Though Whalley had been selling and showing his work extensively since the 1970s—including a major, one-man retrospective at the Georgia Museum of Art in 2001—when he returned from Brazil, he wondered if he would ever paint again professionally. “I honestly thought my life in art was maybe over,” he admits, sneaking a glance at the hummingbird still working the crabapple blossoms.

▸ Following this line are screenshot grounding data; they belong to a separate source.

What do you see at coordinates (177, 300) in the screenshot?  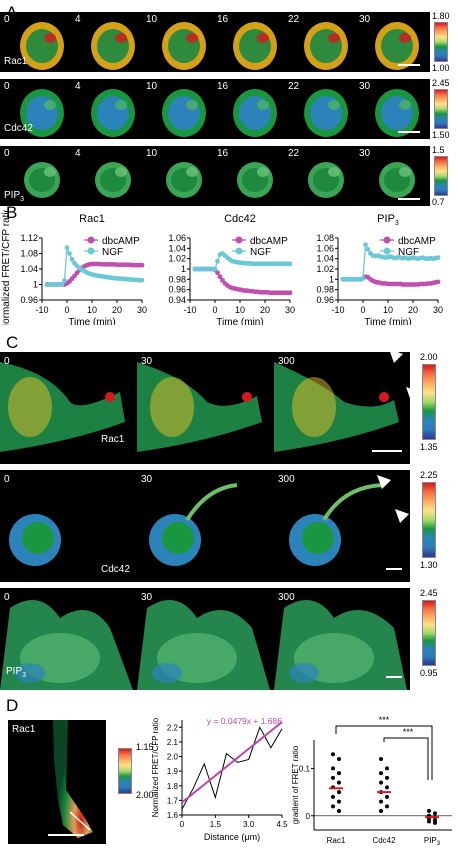 I see `y-tick-label: 0.94` at bounding box center [177, 300].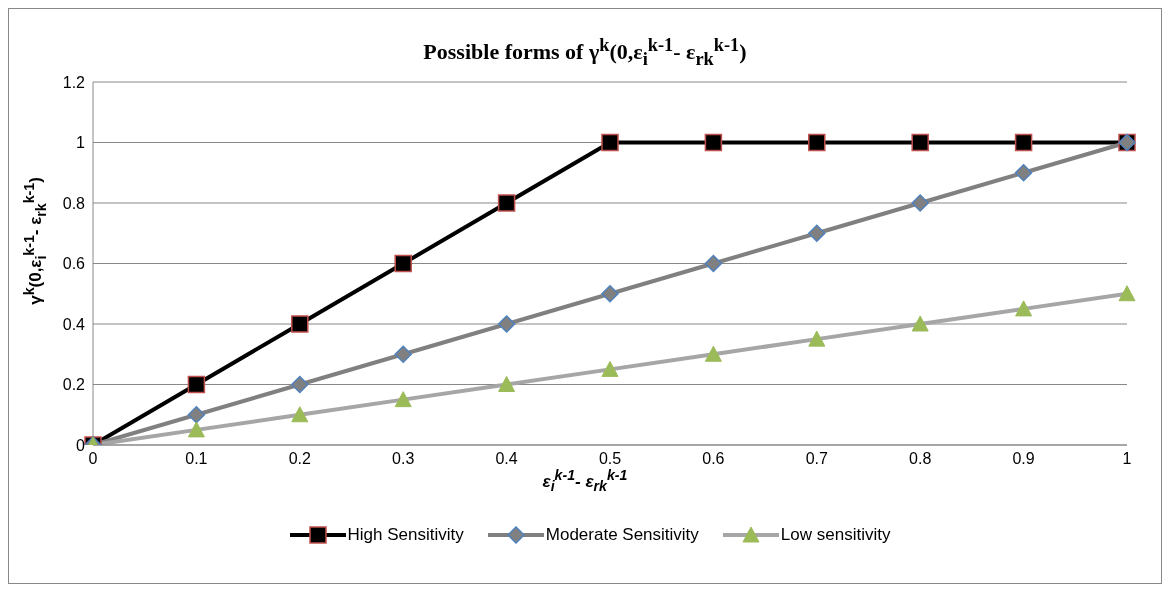  I want to click on legend-label: Moderate Sensitivity, so click(622, 535).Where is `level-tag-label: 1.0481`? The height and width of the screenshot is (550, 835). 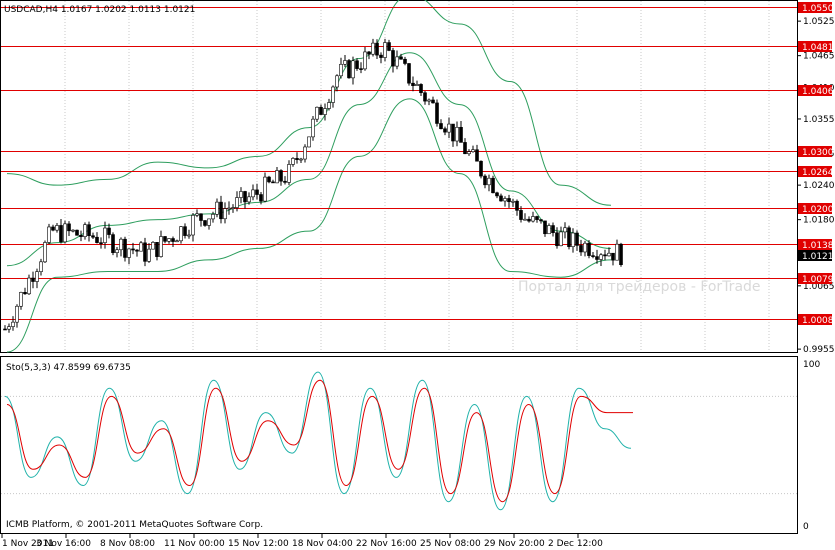 level-tag-label: 1.0481 is located at coordinates (818, 48).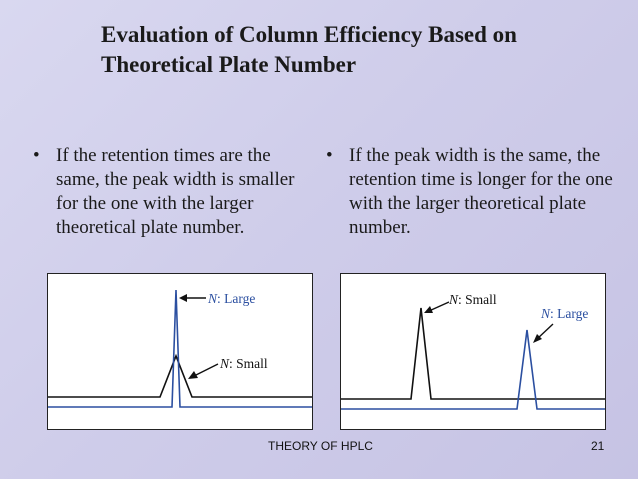 This screenshot has width=638, height=479. I want to click on footer-text: THEORY OF HPLC, so click(320, 446). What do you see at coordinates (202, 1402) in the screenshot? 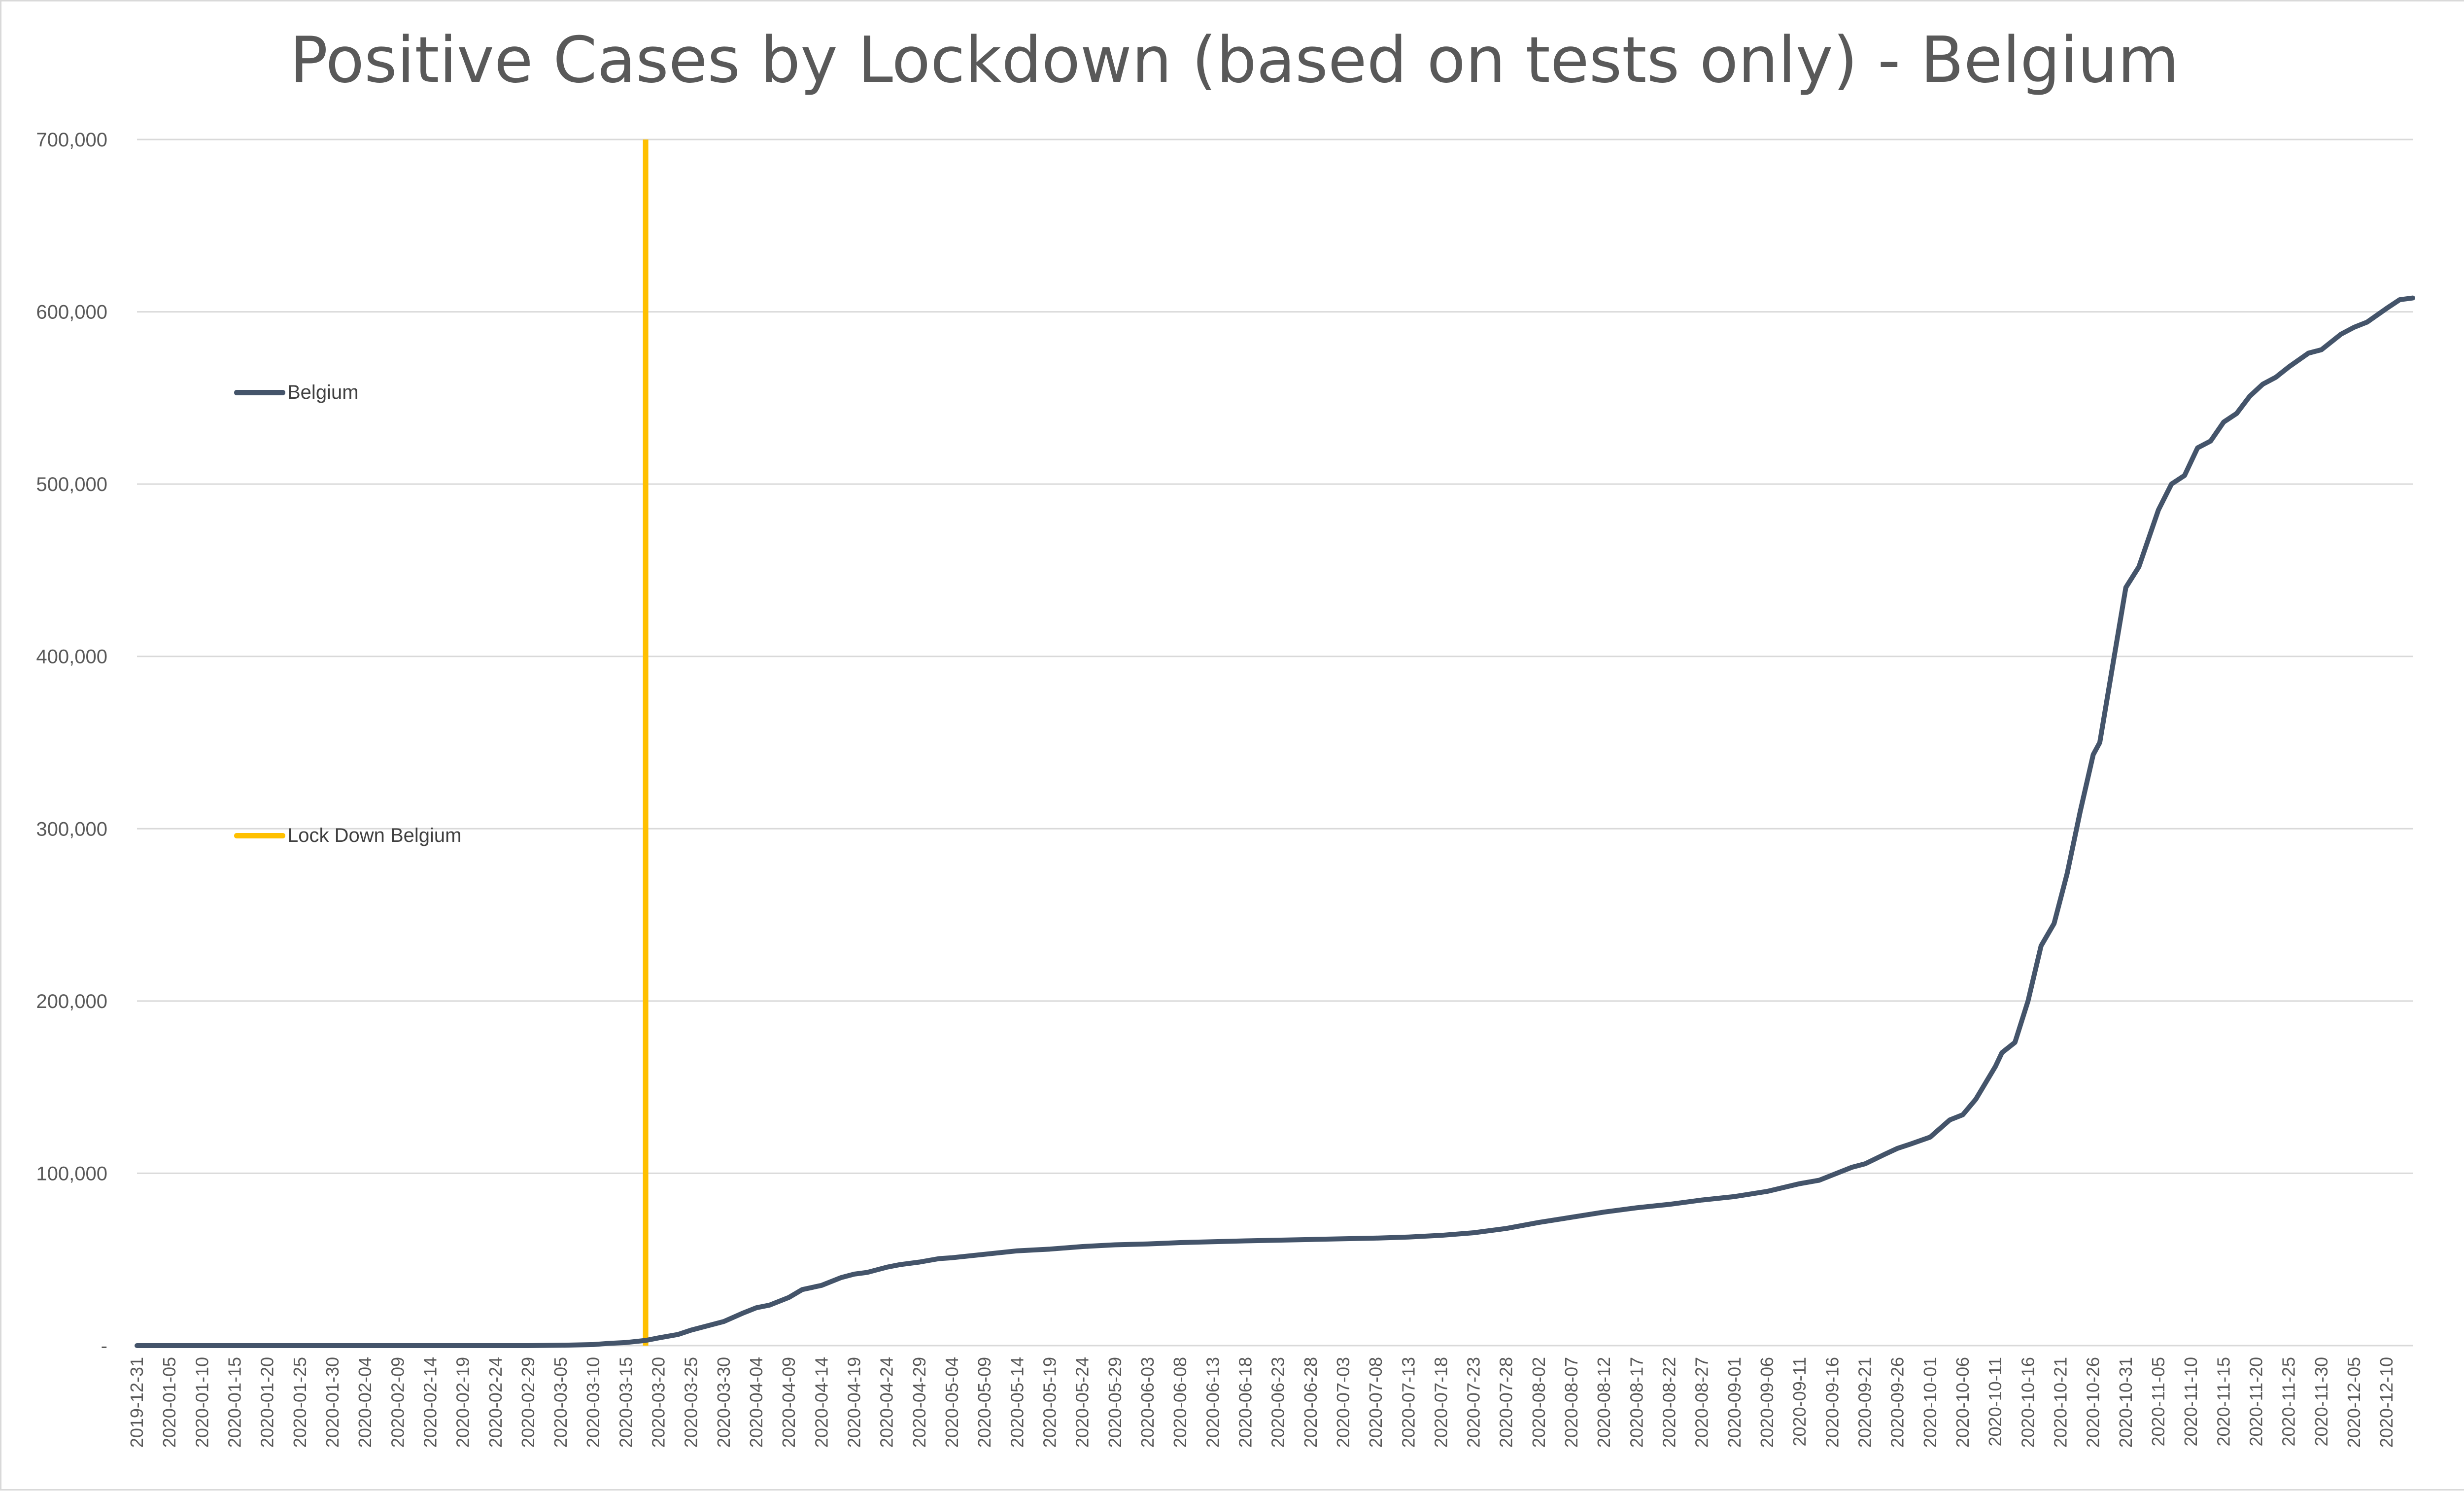
I see `x-tick-label: 2020-01-10` at bounding box center [202, 1402].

Yet Whalley was soon lovingly depicting the odds and ends he unearthed at Maine’s many barn sales and flea markets in drawings such as Mason’s Line, which shows a simple stick of wood wound with a tangle of white twine floating above a paint-splattered background. Nothing, it seems, is too distressed or dilapidated, torn or tarnished to escape Whalley’s attention and sympathy. Not unlike in his work with orphaned children—work he began in the 1970s when he was teaching art at a Pennsylvania orphanage and that continues to this day through fundraising efforts—Whalley rescues what others have cast off, snatches them from the darkness and holds them up in a redemptive light. In turn, Maine has offered him no shortage of inspiration: Whalley’s first book, In New Light, contains 30 years’ worth of work, but since returning from Brazil he has been so productive that the past five years of output could easily fill another monograph.

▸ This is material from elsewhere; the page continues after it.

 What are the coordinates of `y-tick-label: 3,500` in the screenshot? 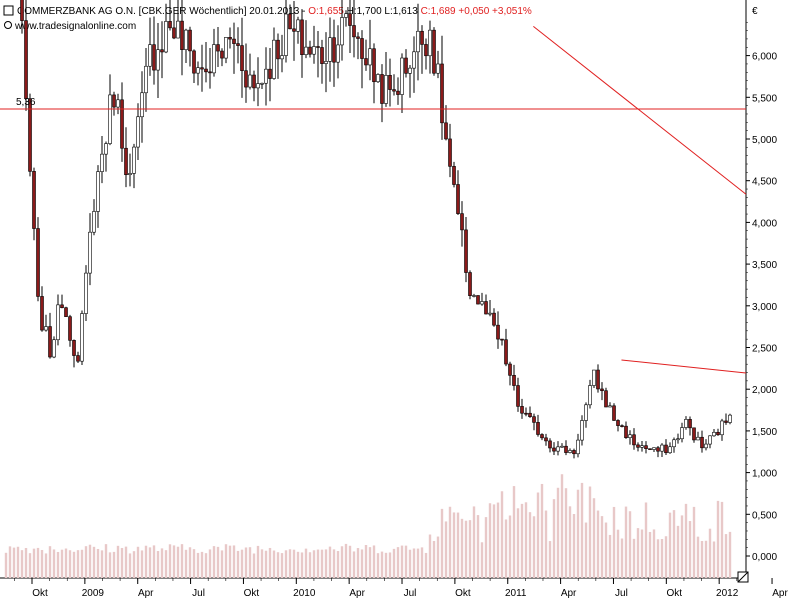 It's located at (764, 266).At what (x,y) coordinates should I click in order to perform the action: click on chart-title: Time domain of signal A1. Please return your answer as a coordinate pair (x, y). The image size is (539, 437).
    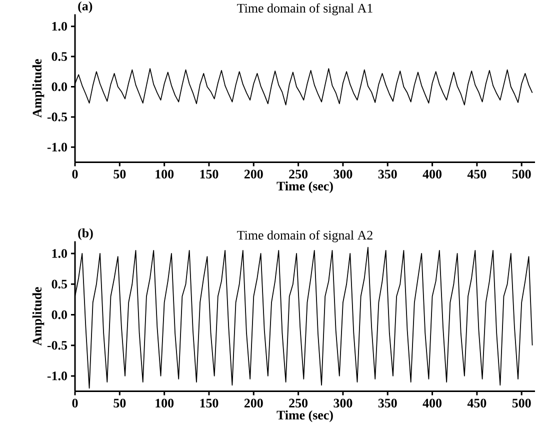
    Looking at the image, I should click on (304, 10).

Although Whalley’s art often evokes a somber sensitivity, it can also be quirky and lighthearted. His graphite drawing The Understudy is a perfect example. It depicts a barnacle-covered whelk shell lying atop a small tin box; in front of the box sits a plump pear also covered in barnacles. The piece is a thousand shades of black and white, the product of Whalley rubbing graphite dust into the paper with steel wool and then working meticulously with many pencils of varying degrees of hardness.
On one of their first dates, Whalley’s wife, Ellen Erickson Whalley, leaned in close to one of his graphite drawings and, stunned, asked, “How do you do that?”

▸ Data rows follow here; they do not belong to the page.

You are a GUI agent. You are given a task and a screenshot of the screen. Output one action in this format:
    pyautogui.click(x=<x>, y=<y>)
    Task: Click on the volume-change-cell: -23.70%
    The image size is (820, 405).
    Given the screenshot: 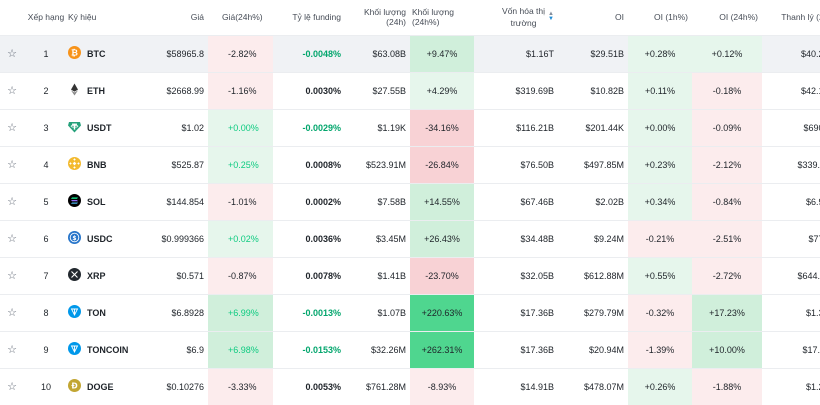 What is the action you would take?
    pyautogui.click(x=442, y=276)
    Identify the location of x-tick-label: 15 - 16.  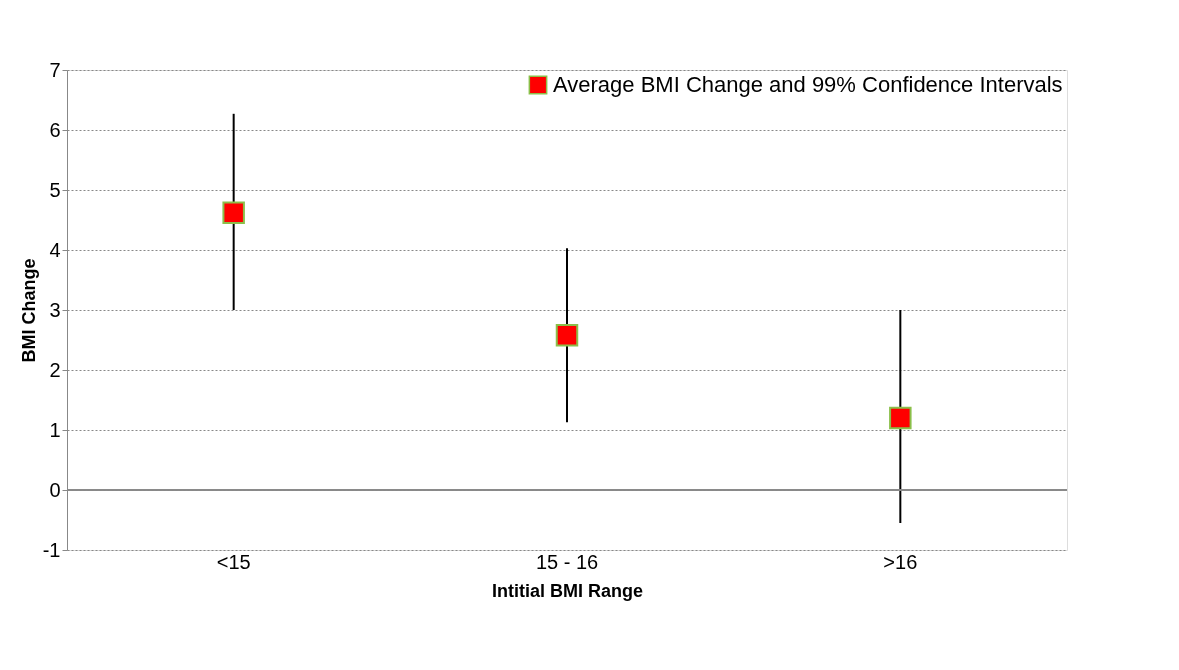
(567, 562).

“With a pencil,” he replied devilishly and seemingly unaware that he has unlocked secrets of the pencil that the rest of world remains oblivious to.
Whalley’s art is a confrontation with memory—he saves and honors the tiny objects that make up our lives from being lost to the obscurity of our forgetfulness. There is a world of reclaimed lost things inside John Whalley, a little village with rambling stone walls and abandoned outbuildings that brim with worn tools, pencil nubs, balls of twine, baskets and jars, bricks, buttons, and smooth-edged coins. It is a testament to the artist’s exceptional abilities that, even though his paintings and drawings rarely depict the human subject, the human touch nevertheless characterizes nearly every piece. “I guess I prefer to come in through the back door,” he says, in a typically understated style in which big ideas are expressed through small gestures.
“I feel like I am really seeing the story of Maine through its remnants,” says Whalley as he turns toward a gentle tapping at the window beside him. The hummingbird has abandoned the blossoms and is fluttering its tiny wings against the glass. “Look at this,” Whalley says, a smiling spreading across his face. “He wants to get in!”